History will draw the lines that paint the picture, the way we see today how the European attempts to appease Hitler led directly to WWII. But it is amazing that with the hindsight of a historical parallel we absolutely refuse to learn the lesson, instead demanding that we be marched off the same cliff again. And the media will more than happily
push us over the edge - it fears greatly printing anything that they feel might harm the chances of the Democratic Party in '06 and '08. Instead, it highlights criticism of the President's policies with little balance or perspective, and quotes John Kerry as if Americans view him as some sort of authoritative figure . Hey folks, he lost the election, remember? And quite deservedly so, if he so blithely uses an international crisis for momentary partisan gain.

But you'll never hear that point of view, either...only continued carping and sniping from the Democrats, without any offering of a logical alternative course of action. And with a media that is little more than their personal "amen' corner, any debate on these issues will more or less be silenced, and thoughtful analysis will be nonexistent. Just what the country needs in this time and place in history.


Will we wake up by November, without North Korea or al-Qeada having to do it for us?


UPDATE: It never ends in the media; in a Kafka-esque perversion of the truth, the Washington Post blames Bush for starting the whole thing with his "Axis of Evil" speech. I'll let Michael Rubin at The Corner answer for me:

To condemn the Axis of Evil speech is to condemn Bush for prescience. He didn’t create the Axis of Evil; rather, he voiced the problem. And if that shocked European diplomats, well too bad.

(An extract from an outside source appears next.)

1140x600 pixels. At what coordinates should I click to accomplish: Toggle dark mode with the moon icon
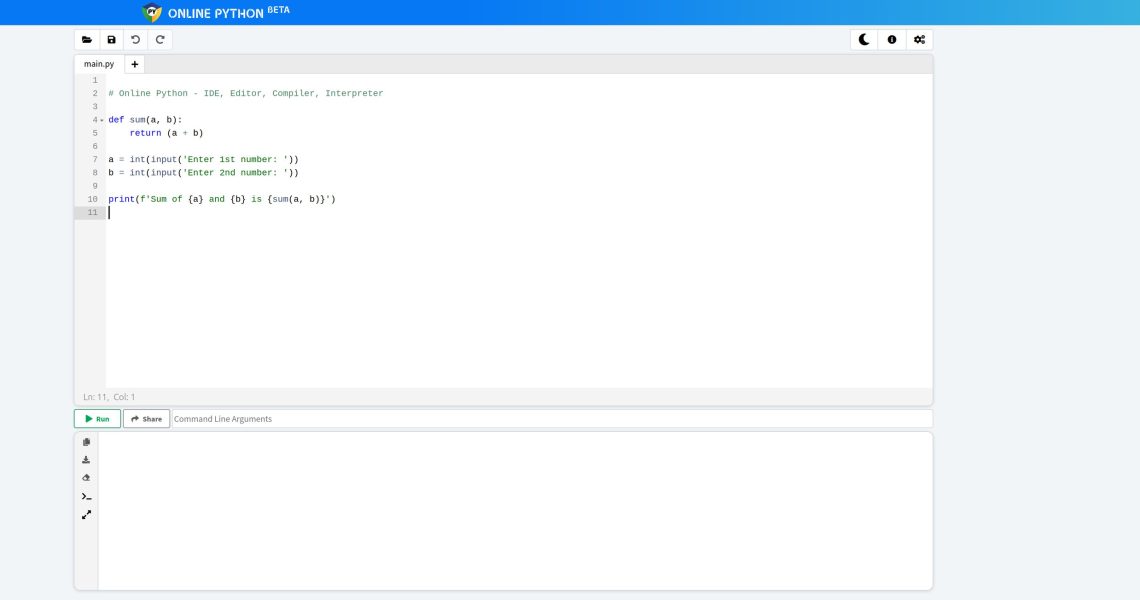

If it’s a choice between national security and enabling European diplomats to remain secure in their illusions, I’d hope both Republicans and Democrats would favor the former.

Well, Galileo got life imprisonment for having the nerve to proclaim that the Earth revolves around the sun; seems like that's exactly what the incoming Democratic committee chairmen would like to impose upon W., if they can achieve victory in the fall elections...funny to see them acting so much like the Church they claim to despise...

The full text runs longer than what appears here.